Editorial
El Espectador, Bogotá
Octubre 22 de 2009
La vigencia de la Sentencia T355, que reglamentó en 2006 el aborto en Colombia, en circunstancias especiales, no impidió que un entramado de entidades médicas, administrativas y judiciales de la ciudad de Cúcuta truncara el derecho al aborto de una niña de 13 años, víctima de una violación.
Pese a la difusión de la sentencia y a los avances en su regulación, la niña y su madre enfrentaron un sinnúmero de obstáculos. Desde las negativas de la EPS Coomeva, a la que la niña estaba afiliada, hasta las refutaciones religiosas de un juez de la República y las objeciones de conciencia del Hospital Erasmo Meoz, una sucesión de desacatos hicieron de un proceso de por sí trágico y doloroso, una carrera de humillaciones.
Dos fallos de tutela y cinco objeciones de conciencia después, la interrupción del embarazo, que ya llegaba a la duodécima semana de gestación, fue imposible. Y aunque cada uno de los impedimentos que enfrentaron madre e hija merece capítulo aparte, todos tienen un común denominador: el choque de la norma con la tradición y la religión.
Mientras los argumentos expuestos por el hospital y el juez apelan a principios religiosos, reacciones como la de la enfermera de Coomeva —quien culpó a la niña de la violación por “abrirse de piernas a un hombre”— evidencian prejuicios dignos de una cultura abiertamente machista. En este caso, como en muchos otros, la aplicación de una ley que en su cumplimiento riñe con algunos sectores de la sociedad, requiere un trabajo adicional por parte de los magistrados.
La Sentencia T355 sobre despenalización del aborto, proferida hace ya algunos años, no marcó una revolución en las pautas y patrones de conducta de los colombianos. Promovió, sí, una aproximación gradual al tema del aborto para circunstancias delicadas sobre las que existe un consenso general: cuando hay peligro para la vida o la salud de la mujer, si se certifica una grave malformación del feto y en casos de violación. Como algunos colegios, hospitales y jueces se rehúsan a acatar el dictamen de la Corte Constitucional, su intervención de ahora es bien recibida.

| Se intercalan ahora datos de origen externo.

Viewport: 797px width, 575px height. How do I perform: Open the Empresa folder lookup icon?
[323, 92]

Por esto no se debería sino aplaudir la decisión que, en sentencia expedida durante esta semana, proporciona tres meses a los ministerios de Educación y de la Protección Social para que, “de manera pronta, constante e insistente”, diseñen un plan nacional de promoción de los derechos sexuales y reproductivos de las mujeres en los que se incluya la histórica sentencia. La información, esencial para quebrar el cuello de botella que impide que las mujeres ejerzan libremente sus derechos, deberá proporcionárseles a los estudiantes en “términos sencillos, claros e ilustrativos”.

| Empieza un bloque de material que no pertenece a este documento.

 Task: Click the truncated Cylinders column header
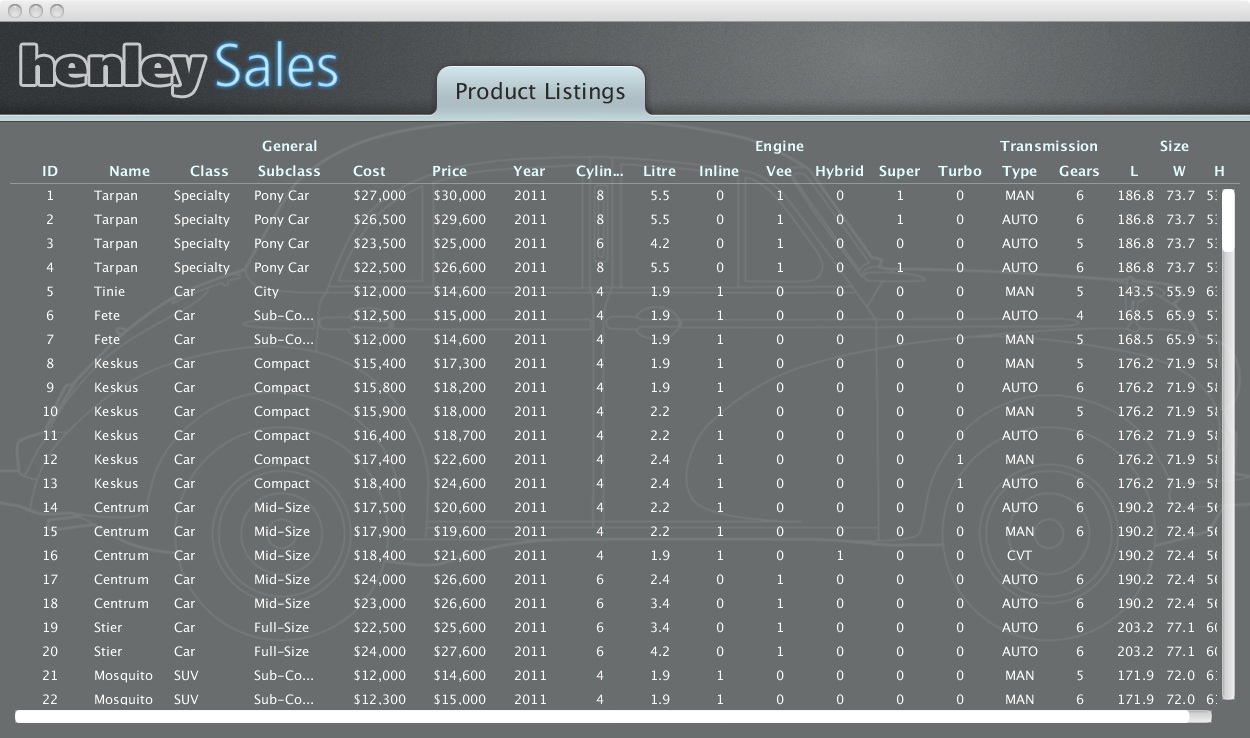tap(599, 171)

Una decisión afortunada y necesaria que generó los reparos de rigor. “Los educadores católicos no vamos a enseñar eso”, afirmó el Secretario General de la Conferencia Episcopal. “No se puede permitir que el aborto se convierta en un método de planificación”, respondió en ataque de desconfianza hacia las mujeres el Ministro de la Protección Social.
Es apenas normal que se presenten reticencias en todo proceso de transformación cultural. Pero cuando, como en este caso, ha habido un espacio de tiempo para la socialización gradual de la norma e impera un principio de obligatoriedad en su aplicación, no hay excusa válida ni relativismo al que pueda apelarse. Los colegios son responsables de la educación, que es en últimas en lo que la Corte Constitucional desea impactar; los hospitales, más allá de las objeciones de conciencia de algunos de sus doctores, prestan un servicio público; y los jueces están obligados a tomar decisiones con base en la ley.